Archives pour février, 2016

Mémorial pour un Juste…

25 Février 2016
Pasteur Gérald Fruhinsholz


Mr l'ambassadeur P. Maisonnave, J.F. Guthman, Claude Meyer, et le pasteur Fruhinsholz

Mr l’ambassadeur P. Maisonnave, J.F. Guthman, Claude Meyer, et le pasteur Fruhinsholz

C’est le Kibboutz Beit Lo’hamei haghetaot (les combattants des ghettos), près de Nehariyah au nord d’Israël, qui a accueilli la salle consacrée à l’OSE, et à la mémoire de Daniel Trocmé. Ce lieu de mémoire est proche du musée des enfants de la Shoah, Yad Layeled, en souvenir des 1,5 millions d’enfants juifs assassinés. L’initiateur du projet « Daniel Trocmé » est Claude Meyer, de l’association NEGBA.


Serge Klarsfeld

Serge Klarsfeld

L’inauguration s’est déroulée le 15 février de cette année : « Les orateurs présents étaient l’ambassadeur de France M. Patrick Maisonnave, le président de l’OSE (l’Oeuvre de secours aux enfants juifs pdt la guerre) M. Jean-François Guthman, le Pasteur Gérald Fruhinsholz de Shalom Israël, Claude Meyer, fondateur de Negba, et M. Serge Klarsfeld. Ils  ont tous insisté sur le rôle des résistants juifs et non juifs, ayant permis à beaucoup d’entre nous d’être cachés et d’être là aujourd’hui. Nous avons fait la visite de l’exposition de l’OSE « Sauvez les enfants, 1938-1945″, présentée par l’historienne Katy Hazan, où 10 enfants juifs sauvés par l’OSE et par d’autres organisations, toujours en vie, racontent leur histoire » (article de Betty Dreyfus).

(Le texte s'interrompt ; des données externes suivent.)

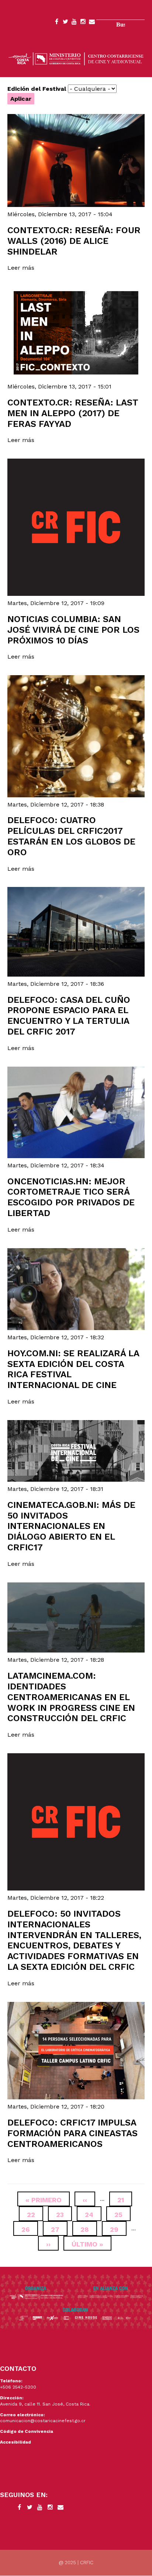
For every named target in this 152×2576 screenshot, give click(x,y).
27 (59, 2229)
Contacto (91, 22)
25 (122, 2214)
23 (64, 2214)
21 (124, 2200)
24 (93, 2214)
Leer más (20, 267)
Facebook (56, 22)
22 (35, 2214)
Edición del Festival (36, 88)
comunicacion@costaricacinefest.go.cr (43, 2420)
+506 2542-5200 (18, 2387)
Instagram (83, 22)
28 (88, 2229)
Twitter (65, 22)
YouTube (74, 22)
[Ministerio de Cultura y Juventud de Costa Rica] (76, 58)
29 (118, 2229)
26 (29, 2229)
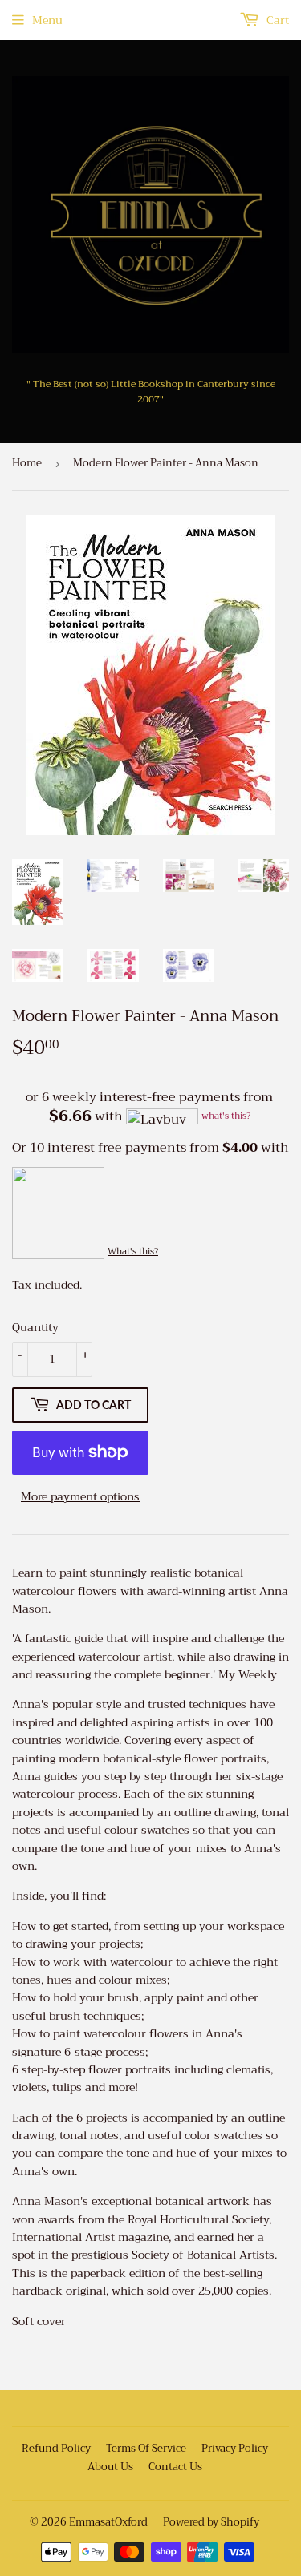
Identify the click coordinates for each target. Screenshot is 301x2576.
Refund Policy (56, 2448)
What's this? (133, 1251)
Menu (47, 20)
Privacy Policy (234, 2448)
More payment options (80, 1496)
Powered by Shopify (211, 2522)
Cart (276, 20)
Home (27, 463)
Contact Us (175, 2466)
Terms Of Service (146, 2448)
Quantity (35, 1327)
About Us (110, 2466)
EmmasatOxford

Daniel TrocméL’histoire de Daniel Trocmé – Depuis le début de l’année 1943, Daniel Trocmé est en charge des vingt enfants de la pension des Grillons, au Chambon s/Lignon. Il est aussi responsable de 25 étudiants étrangers à la maison des Roches. Le 29 juin 1943, vers 6 h 30, les policiers allemands investissent les Roches. Trocmé et 18 étudiants sont arrêtés et déportés. 12 ne sont pas revenus, dont Daniel Trocmé, décédé en avril 1944 au camp de Maïdanek, en Pologne.

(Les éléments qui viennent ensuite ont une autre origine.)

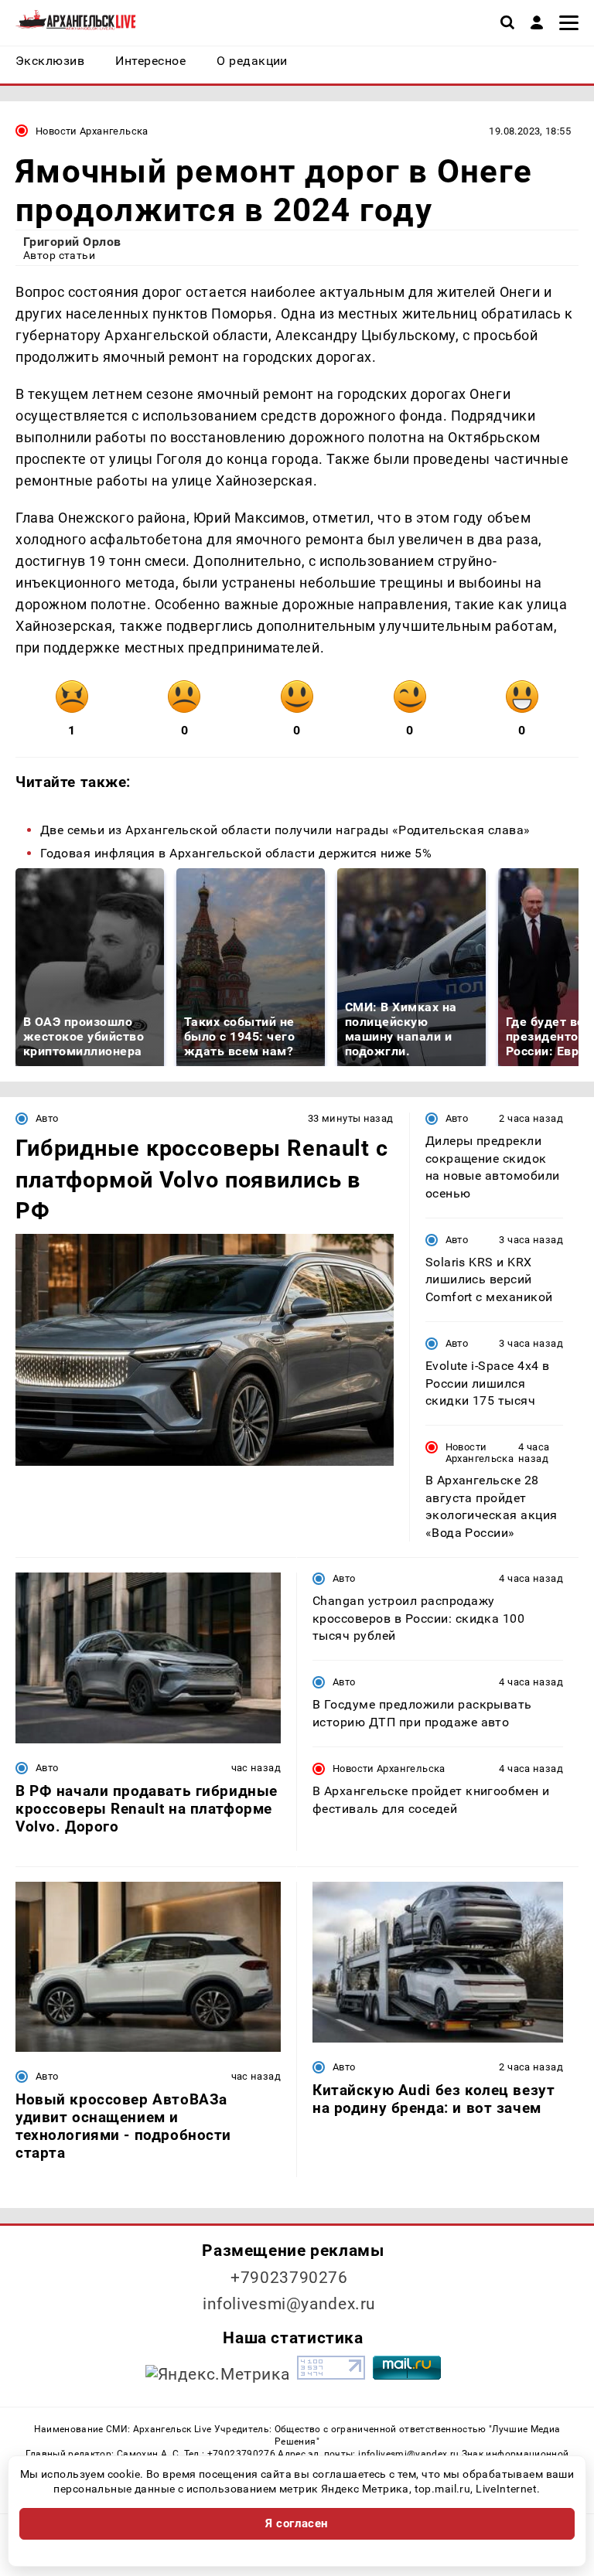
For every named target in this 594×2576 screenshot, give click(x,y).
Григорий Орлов (72, 241)
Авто (47, 1118)
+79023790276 (289, 2277)
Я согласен (297, 2523)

Magda et André TrocméMagda Trocmé, l’épouse d’André Trocmé, rapporte qu’au moment de la descente de police aux Roches, Daniel, le cousin de son mari, se trouvait aux Grillons. A l’approche des Allemands, il aurait pu fuir « par les bois, derrière la maison, c’était tout près ! Mais il a dit qu’il ne pouvait pas, qu’il était responsable des Grillons mais aussi des Roches ».
 
« Je n’ai pas peur, c’est mon devoir » – Pendant les interrogatoires aux Roches, Daniel dit à Magda : « Ne te tourmente pas, je pars avec mes étudiants, je tâcherai d’expliquer les choses, de les défendre le plus longtemps possible… ne vous en faites pas, je n’ai pas peur et c’est mon devoir ». Avant de monter dans l’autobus, première étape de son calvaire, il demande à Magda d’écrire immédiatement à ses parents.
 « Dis-leur que je leur écrirai aussitôt que possible. Dis-leur que je vais bien et qu’ils ne doivent pas se faire de souci ». Paroles admirables de courage et d’amour de son prochain. (tiré de Daniel Trocmé, Juste parmi les nations, par Marc-André Charguéraud)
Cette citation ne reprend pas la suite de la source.